婚活
断る理由はないけれど、何だか気が進まない。何でかな。加納さんとも中途半端な感じで、宙ぶらりんな自分の置かれた立場というか、ある意味身から出た錆ともとれるけど……。本当に、何処にいるのやら。私の心の拠り所となる、未来王子。
「それじゃ、金曜日。終わったら、携帯にメールくれるかな。その時間によって、待ち合わせの場所は決めよう」
「はい。よろしくお願いします」
「それじゃ」
熊谷さんと別れ、足早に会社に戻る。結局、また会う事になっちゃったよ。何やってんだろう私……。加納さんにしても、然り。熊谷さんに至っては、返事もまだ出来ずじまい。私って、こんな優柔不断な人間だったっけ。加納さんにも言われたけど、結婚する気が本当にあるんだろうか。あるよ……。だからこそ、相談所に登録して本格的に婚活しようと決心したんだから。朋美は小林さんと当初の結婚という人生の一大イベントよりも、今を二人で謳歌している感じだし、由佳は由佳で今の彼氏との先の見えた恋愛にピリオドを打つべく、次の相手を物色中だが焦ってはいない。そして私は……。当初、みんなで申込に行った時とさほど変化はないけれど、冷静になって考えてみると脱、実家宣言。そんなような感覚だったのかな。説破詰まっている立場には、本来なかったのかもしれない。取り敢えずランチを食べて、熊谷さんに会う金曜日までにせめて方向性だけでも練ろうと家に帰ってご飯も食べてお風呂も入ってから、部屋に籠って帰りに買ってきた真新しい ノートを開いた。ノートなんて買ったのは、何年ぶりだろう。ふと思い立ってこれからは計画的に振舞おうと考え、婚活の日誌とまではいかなくともスケジュールなど思いついた事や画面のチェックした未来王子の事などを付ける事に決めた。
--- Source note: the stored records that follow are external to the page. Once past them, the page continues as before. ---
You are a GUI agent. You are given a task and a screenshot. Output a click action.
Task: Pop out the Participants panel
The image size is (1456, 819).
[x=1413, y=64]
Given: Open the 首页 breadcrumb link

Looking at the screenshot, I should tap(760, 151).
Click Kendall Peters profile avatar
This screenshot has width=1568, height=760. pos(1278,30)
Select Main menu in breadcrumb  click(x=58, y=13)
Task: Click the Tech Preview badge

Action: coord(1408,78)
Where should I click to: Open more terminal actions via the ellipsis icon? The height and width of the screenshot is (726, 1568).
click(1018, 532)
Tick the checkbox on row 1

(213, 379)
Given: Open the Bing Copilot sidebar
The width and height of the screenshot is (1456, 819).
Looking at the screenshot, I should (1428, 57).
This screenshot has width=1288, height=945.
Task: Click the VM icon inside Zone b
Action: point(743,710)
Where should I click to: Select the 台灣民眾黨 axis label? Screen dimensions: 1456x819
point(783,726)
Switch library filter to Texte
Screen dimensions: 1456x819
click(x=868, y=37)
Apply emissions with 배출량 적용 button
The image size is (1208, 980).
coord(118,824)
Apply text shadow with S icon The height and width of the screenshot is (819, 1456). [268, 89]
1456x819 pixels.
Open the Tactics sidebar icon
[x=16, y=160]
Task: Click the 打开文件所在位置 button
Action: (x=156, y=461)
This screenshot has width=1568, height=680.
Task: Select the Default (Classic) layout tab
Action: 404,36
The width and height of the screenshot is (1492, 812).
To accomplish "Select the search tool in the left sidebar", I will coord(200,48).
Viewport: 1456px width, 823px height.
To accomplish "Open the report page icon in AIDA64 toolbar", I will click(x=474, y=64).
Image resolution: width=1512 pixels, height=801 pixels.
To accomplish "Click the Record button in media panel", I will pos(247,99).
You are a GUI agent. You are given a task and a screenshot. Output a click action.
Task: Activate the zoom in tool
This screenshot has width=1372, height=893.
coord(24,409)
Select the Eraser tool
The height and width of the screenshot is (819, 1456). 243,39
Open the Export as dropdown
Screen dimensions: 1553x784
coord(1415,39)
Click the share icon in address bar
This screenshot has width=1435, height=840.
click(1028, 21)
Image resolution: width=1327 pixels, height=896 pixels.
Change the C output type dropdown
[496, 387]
そして迎えた金曜日。そんな気合いとは裏腹に考えあぐねた結果、熊谷さんの事はまだ保留という結論に達して、故に未だ決めかねてるという事は、それほど好きなんじゃないんだと思えて断る決心を固め、仕事が終わってからメールをして教わった待ち合わせの場所へと向かった。ごく普通に食事をしながらの会話を楽しみ、食事も終わってからの帰り道、言う機会を窺っていて今しかないと思った駅のホームで熊谷さんに切り出した。
「あの、先日のお話ですが……」
まともに、熊谷さんの顔が見られない。後ろめたい気持ちからだろうか。でも、何が後ろめたいのだろう……。